- _WHAT THE TASK ASKS_: Retyping the records exactly is the whole task.

(Records from a data source)
· · · · ·

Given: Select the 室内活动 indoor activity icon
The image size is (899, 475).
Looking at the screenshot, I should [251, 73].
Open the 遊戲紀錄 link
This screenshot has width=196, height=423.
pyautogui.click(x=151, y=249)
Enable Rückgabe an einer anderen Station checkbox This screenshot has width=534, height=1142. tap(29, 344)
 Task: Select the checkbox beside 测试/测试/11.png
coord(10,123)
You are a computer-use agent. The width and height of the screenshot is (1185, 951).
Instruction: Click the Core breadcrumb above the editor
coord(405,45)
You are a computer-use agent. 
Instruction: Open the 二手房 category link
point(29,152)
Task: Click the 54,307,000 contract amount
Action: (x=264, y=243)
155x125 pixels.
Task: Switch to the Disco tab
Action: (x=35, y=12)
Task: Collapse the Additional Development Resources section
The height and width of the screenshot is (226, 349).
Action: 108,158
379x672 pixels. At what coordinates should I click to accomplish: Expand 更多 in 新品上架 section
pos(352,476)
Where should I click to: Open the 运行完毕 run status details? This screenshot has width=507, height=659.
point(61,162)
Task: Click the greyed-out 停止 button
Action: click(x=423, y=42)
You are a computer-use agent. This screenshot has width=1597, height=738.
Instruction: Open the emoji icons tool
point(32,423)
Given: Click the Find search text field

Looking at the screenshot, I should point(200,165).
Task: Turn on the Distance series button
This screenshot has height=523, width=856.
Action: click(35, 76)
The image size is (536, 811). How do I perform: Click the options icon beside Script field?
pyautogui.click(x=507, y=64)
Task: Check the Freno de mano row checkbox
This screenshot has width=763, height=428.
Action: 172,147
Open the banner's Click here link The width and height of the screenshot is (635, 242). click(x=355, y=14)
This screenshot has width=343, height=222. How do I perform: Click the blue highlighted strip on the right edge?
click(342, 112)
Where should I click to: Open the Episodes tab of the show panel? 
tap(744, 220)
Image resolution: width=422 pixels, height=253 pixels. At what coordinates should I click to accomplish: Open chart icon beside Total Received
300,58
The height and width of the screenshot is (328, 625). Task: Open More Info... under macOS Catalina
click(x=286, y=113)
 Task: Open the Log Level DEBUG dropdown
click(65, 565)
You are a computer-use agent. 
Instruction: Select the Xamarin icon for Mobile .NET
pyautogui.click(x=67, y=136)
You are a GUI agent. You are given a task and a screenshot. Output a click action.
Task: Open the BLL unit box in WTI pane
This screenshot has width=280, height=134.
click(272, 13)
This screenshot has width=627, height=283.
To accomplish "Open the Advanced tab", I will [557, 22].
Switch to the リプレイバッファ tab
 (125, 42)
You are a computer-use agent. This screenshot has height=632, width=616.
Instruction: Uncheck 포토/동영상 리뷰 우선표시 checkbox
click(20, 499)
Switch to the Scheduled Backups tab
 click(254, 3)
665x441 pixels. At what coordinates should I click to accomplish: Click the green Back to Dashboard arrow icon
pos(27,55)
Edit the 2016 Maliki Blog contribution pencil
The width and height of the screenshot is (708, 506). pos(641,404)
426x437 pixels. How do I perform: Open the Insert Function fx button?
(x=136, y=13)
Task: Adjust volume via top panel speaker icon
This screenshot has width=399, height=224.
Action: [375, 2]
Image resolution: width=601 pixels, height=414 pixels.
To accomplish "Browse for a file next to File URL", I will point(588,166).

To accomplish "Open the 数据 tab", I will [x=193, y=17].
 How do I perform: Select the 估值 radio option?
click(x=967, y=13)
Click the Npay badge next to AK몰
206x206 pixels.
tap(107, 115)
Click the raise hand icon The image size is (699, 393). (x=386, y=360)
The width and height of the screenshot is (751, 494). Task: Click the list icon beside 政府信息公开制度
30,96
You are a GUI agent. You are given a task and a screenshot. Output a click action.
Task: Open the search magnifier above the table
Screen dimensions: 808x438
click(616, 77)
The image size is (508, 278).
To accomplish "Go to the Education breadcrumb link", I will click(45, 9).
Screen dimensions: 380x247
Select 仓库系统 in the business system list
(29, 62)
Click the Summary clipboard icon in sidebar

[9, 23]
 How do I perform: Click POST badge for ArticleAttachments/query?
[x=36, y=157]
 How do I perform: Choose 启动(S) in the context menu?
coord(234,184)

· · · · ·

- _ANSWER FOR THIS EXERCISE_:
Given: Select the 室内活动 indoor activity icon
The image size is (899, 475).
Looking at the screenshot, I should [251, 73].
Open the 遊戲紀錄 link
This screenshot has width=196, height=423.
pyautogui.click(x=151, y=249)
Enable Rückgabe an einer anderen Station checkbox This screenshot has width=534, height=1142. tap(29, 344)
 Task: Select the checkbox beside 测试/测试/11.png
coord(10,123)
You are a computer-use agent. The width and height of the screenshot is (1185, 951).
Instruction: Click the Core breadcrumb above the editor
coord(405,45)
You are a computer-use agent. 
Instruction: Open the 二手房 category link
point(29,152)
Task: Click the 54,307,000 contract amount
Action: (x=264, y=243)
155x125 pixels.
Task: Switch to the Disco tab
Action: (x=35, y=12)
Task: Collapse the Additional Development Resources section
The height and width of the screenshot is (226, 349).
Action: 108,158
379x672 pixels. At what coordinates should I click to accomplish: Expand 更多 in 新品上架 section
pos(352,476)
Where should I click to: Open the 运行完毕 run status details? This screenshot has width=507, height=659.
point(61,162)
Task: Click the greyed-out 停止 button
Action: click(x=423, y=42)
You are a computer-use agent. This screenshot has width=1597, height=738.
Instruction: Open the emoji icons tool
point(32,423)
Given: Click the Find search text field

Looking at the screenshot, I should point(200,165).
Task: Turn on the Distance series button
This screenshot has height=523, width=856.
Action: click(35, 76)
The image size is (536, 811). How do I perform: Click the options icon beside Script field?
pyautogui.click(x=507, y=64)
Task: Check the Freno de mano row checkbox
This screenshot has width=763, height=428.
Action: 172,147
Open the banner's Click here link The width and height of the screenshot is (635, 242). click(x=355, y=14)
This screenshot has width=343, height=222. How do I perform: Click the blue highlighted strip on the right edge?
click(342, 112)
Where should I click to: Open the Episodes tab of the show panel? 
tap(744, 220)
Image resolution: width=422 pixels, height=253 pixels. At what coordinates should I click to accomplish: Open chart icon beside Total Received
300,58
The height and width of the screenshot is (328, 625). Task: Open More Info... under macOS Catalina
click(x=286, y=113)
 Task: Open the Log Level DEBUG dropdown
click(65, 565)
You are a computer-use agent. 
Instruction: Select the Xamarin icon for Mobile .NET
pyautogui.click(x=67, y=136)
You are a GUI agent. You are given a task and a screenshot. Output a click action.
Task: Open the BLL unit box in WTI pane
This screenshot has width=280, height=134.
click(272, 13)
This screenshot has width=627, height=283.
To accomplish "Open the Advanced tab", I will [557, 22].
Switch to the リプレイバッファ tab
 (125, 42)
You are a computer-use agent. This screenshot has height=632, width=616.
Instruction: Uncheck 포토/동영상 리뷰 우선표시 checkbox
click(20, 499)
Switch to the Scheduled Backups tab
 click(254, 3)
665x441 pixels. At what coordinates should I click to accomplish: Click the green Back to Dashboard arrow icon
pos(27,55)
Edit the 2016 Maliki Blog contribution pencil
The width and height of the screenshot is (708, 506). pos(641,404)
426x437 pixels. How do I perform: Open the Insert Function fx button?
(x=136, y=13)
Task: Adjust volume via top panel speaker icon
This screenshot has width=399, height=224.
Action: [375, 2]
Image resolution: width=601 pixels, height=414 pixels.
To accomplish "Browse for a file next to File URL", I will point(588,166).

To accomplish "Open the 数据 tab", I will [x=193, y=17].
 How do I perform: Select the 估值 radio option?
click(x=967, y=13)
Click the Npay badge next to AK몰
206x206 pixels.
tap(107, 115)
Click the raise hand icon The image size is (699, 393). (x=386, y=360)
The width and height of the screenshot is (751, 494). Task: Click the list icon beside 政府信息公开制度
30,96
You are a GUI agent. You are given a task and a screenshot. Output a click action.
Task: Open the search magnifier above the table
Screen dimensions: 808x438
click(616, 77)
The image size is (508, 278).
To accomplish "Go to the Education breadcrumb link", I will click(45, 9).
Screen dimensions: 380x247
Select 仓库系统 in the business system list
(29, 62)
Click the Summary clipboard icon in sidebar

[9, 23]
 How do I perform: Click POST badge for ArticleAttachments/query?
[x=36, y=157]
 How do I perform: Choose 启动(S) in the context menu?
coord(234,184)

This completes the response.